Alumni Association Throws Support Behind Manchester STEM Efforts
The Board of Directors of the University of New Hampshire Alumni Association recently voted to provide $25,000 toward the construction of the STEM Discovery Lab in UNH Manchester’s new space in the Pandora building. This contribution was made in recognition of the importance of the project in furthering a joint effort among the state's institutions of higher education to double the number of graduates in science, technology, engineering, and math disciplines by 2025.
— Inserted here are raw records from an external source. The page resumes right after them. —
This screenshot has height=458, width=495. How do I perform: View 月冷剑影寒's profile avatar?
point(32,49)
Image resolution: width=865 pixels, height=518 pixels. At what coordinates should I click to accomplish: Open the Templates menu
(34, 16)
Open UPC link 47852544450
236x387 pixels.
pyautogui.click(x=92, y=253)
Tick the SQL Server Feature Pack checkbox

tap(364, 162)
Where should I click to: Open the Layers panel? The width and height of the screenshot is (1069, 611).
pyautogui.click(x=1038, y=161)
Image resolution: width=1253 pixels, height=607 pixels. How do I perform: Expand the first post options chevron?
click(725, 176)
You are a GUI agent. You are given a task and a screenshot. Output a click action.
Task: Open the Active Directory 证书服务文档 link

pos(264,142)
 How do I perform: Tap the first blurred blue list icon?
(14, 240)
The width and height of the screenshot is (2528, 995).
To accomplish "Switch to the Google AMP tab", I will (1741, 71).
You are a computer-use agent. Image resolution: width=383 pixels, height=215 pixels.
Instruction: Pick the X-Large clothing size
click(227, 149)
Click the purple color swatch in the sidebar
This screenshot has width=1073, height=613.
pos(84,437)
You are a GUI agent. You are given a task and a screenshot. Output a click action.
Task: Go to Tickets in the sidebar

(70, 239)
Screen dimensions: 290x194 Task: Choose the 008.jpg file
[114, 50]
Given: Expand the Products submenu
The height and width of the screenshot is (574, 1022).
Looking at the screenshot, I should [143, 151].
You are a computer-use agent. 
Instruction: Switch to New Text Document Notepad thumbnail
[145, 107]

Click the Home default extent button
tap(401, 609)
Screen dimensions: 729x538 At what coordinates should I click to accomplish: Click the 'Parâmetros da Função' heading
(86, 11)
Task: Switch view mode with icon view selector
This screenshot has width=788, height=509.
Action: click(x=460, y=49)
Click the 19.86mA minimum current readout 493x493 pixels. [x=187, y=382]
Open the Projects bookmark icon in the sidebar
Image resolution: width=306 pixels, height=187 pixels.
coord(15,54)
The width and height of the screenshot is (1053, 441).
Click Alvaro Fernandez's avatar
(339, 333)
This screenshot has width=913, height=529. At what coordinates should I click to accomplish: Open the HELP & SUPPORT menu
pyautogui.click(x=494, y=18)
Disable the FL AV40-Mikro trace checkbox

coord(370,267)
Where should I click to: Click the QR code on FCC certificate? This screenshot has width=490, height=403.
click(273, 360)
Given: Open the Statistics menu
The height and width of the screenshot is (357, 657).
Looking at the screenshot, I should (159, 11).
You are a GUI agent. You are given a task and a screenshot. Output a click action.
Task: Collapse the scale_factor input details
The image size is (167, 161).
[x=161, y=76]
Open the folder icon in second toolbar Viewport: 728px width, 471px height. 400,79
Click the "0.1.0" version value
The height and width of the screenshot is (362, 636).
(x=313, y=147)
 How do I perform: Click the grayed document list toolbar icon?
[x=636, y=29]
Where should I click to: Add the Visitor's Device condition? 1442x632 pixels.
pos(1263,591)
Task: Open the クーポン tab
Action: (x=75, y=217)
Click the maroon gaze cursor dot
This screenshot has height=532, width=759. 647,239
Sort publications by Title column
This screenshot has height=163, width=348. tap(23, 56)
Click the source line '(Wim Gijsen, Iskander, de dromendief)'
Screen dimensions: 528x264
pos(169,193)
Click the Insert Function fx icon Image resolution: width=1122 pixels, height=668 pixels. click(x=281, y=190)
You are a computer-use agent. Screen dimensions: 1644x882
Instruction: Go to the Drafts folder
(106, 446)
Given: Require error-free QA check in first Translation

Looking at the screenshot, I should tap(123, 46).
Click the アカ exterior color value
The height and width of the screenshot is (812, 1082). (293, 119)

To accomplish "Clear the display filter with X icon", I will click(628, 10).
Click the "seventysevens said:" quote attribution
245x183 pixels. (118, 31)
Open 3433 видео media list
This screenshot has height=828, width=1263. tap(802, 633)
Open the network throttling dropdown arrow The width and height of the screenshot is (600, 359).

Scheduled to open this fall, the STEM Discovery Lab at Pandora will feature hands-on lab space for students in grades five through 12, with ongoing after-school and weekend exposure to activities facilitated by alumni and community mentors as well as UNH Manchester students and faculty.
“This show of support for what we are trying to do is incredibly important,” said Ali Rafieymehr, dean of UNH Manchester. “In order to be successful in our efforts to meet the state’s need for more graduates we have to get young people interested and involved at a younger age. The discovery lab will give us this opportunity.”
The Alumni Association vote of support was unanimous, with members noting the importance of the project but also the growing collaborative effort to address the issue.
“We wanted to join with UNH, the city of Manchester, the Manchester School District, and Merrimack Valley business and industry leaders in showing our commitment to this learning and teaching center that will inspire students to become the next generation of scientists, engineers, computing professionals, and mathematicians,” said J. Michael Hickey, president of the UNH Alumni Association Board of Directors. “We all have a role to play in ensuring the future economic well-being of the state and this is an exciting step on that path forward.”
The STEM Discovery Lab will join UNH Manchester’s new Emerging Technology Center at the historic Pandora mill building. The ETC is a resource for businesses and academics to collaborate and experiment together on real world projects, connecting Manchester businesses with not only UNH Manchester students but community college and high school students as well. Students get practical experience in research and development and the community at large benefits too.
“With these two centers we will not only continue to grow as a resource and asset to the region’s businesses, but we will have a way to keep K-16 students engaged and excited in science and math,” Rafieymehr said. “It’s a win for everyone.”
Pat Snow, principal of Beech Street Elementary School in Manchester, agreed. “There is evidence mounting every day on how technology ignites students’ interests and curiosity,” she said. “This is certainly true with the 100 fifth grade students that attended UNH Manchester recently for a course in 3-D animation and computer programming.”